- **What is needed**: Transcribe the passage on biodefense politics, starting at "While Fauci’s famous" and stopping after "wife Cari Tuna.".

- **Provided passage**:
◆ ◆ ◆ ◆ ◆ ◆ ◆
What’s clear, however, is that the political impetus remains squarely on one side of the aisle. That is largely to do with an equivalent of “Trump Derangement Syndrome” that we might call the Fauci Effect. “Anthony Fauci had the great privilege in 2020 of sharing a screen with Donald Trump,” says Ebright. “He face-palmed on television once and that made him a Democratic Party icon to those unaware of his actual role and his actual actions.”

While Fauci’s famous face-palm at a March 2020 press conference certainly helped his cause, it’s only part of the story. The other part is money. As biodefense funding has ramped up, a quiet but effective lobbying effort has bloomed around it. The heavyweight in the field is the Bipartisan Commission on Biodefense, or BCB, an organization whose “team” web page lists a who’s-who of DC powerbrokers, including co-chairs Joseph Lieberman and Tom Ridge and commissioners Donna Shalala, Tom Daschle and Fred Upton. Donors include Danish pharmaceutical company Bavarian Nordic, which makes vaccines for viruses like monkeypox and Ebola; the Biotechnology Innovation Organization, a biotech trade association; and Open Philanthropy, the philanthropy of Facebook co-founder Dustin Moskowitz and his wife Cari Tuna.

The group’s influence became fully evident in summer 2021, when the Biden administration announced a $65 billion pandemic-preparedness program that used space exploration as its organizing metaphor: Only months earlier, in January, the BCB released “The Apollo Program for Biodefense,” which advanced the idea that the US must embrace the ethos of the Apollo program to effectively fight pandemics.
◆ ◆ ◆ ◆ ◆ ◆ ◆
[Saved records]

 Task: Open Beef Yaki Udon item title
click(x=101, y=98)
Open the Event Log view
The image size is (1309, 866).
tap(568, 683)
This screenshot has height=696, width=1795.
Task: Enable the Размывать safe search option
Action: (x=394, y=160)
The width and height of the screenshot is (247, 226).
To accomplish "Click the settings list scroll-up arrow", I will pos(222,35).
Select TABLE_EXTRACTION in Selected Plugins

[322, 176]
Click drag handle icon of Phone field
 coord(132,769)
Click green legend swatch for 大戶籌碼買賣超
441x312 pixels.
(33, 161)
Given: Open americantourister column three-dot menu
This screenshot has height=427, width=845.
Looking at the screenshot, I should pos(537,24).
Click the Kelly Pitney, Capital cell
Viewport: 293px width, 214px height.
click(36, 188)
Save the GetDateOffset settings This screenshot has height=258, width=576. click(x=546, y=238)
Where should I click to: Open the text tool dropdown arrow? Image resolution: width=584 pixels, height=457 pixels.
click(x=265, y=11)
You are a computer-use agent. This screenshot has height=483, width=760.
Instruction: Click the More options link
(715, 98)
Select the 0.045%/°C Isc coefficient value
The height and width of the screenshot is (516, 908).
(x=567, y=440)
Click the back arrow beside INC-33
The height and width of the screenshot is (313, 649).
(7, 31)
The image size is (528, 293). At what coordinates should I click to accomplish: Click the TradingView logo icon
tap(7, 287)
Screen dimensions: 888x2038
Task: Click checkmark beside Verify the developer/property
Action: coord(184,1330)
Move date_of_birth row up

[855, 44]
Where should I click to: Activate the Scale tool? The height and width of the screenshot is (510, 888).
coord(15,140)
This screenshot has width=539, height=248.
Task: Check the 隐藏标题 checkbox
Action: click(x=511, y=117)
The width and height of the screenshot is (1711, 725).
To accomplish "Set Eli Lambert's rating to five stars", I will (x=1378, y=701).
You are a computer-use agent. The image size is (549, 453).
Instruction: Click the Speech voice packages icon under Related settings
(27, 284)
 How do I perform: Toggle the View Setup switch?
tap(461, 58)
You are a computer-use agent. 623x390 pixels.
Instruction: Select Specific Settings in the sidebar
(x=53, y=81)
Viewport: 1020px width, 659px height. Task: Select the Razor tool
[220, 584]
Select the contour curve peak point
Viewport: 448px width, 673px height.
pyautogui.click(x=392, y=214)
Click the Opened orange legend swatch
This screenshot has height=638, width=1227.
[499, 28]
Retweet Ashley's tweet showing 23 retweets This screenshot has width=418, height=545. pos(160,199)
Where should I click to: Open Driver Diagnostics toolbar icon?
◆ ◆ ◆ ◆ ◆ ◆ ◆
- **Answer box**:
While Fauci’s famous face-palm at a March 2020 press conference certainly helped his cause, it’s only part of the story. The other part is money. As biodefense funding has ramped up, a quiet but effective lobbying effort has bloomed around it. The heavyweight in the field is the Bipartisan Commission on Biodefense, or BCB, an organization whose “team” web page lists a who’s-who of DC powerbrokers, including co-chairs Joseph Lieberman and Tom Ridge and commissioners Donna Shalala, Tom Daschle and Fred Upton. Donors include Danish pharmaceutical company Bavarian Nordic, which makes vaccines for viruses like monkeypox and Ebola; the Biotechnology Innovation Organization, a biotech trade association; and Open Philanthropy, the philanthropy of Facebook co-founder Dustin Moskowitz and his wife Cari Tuna.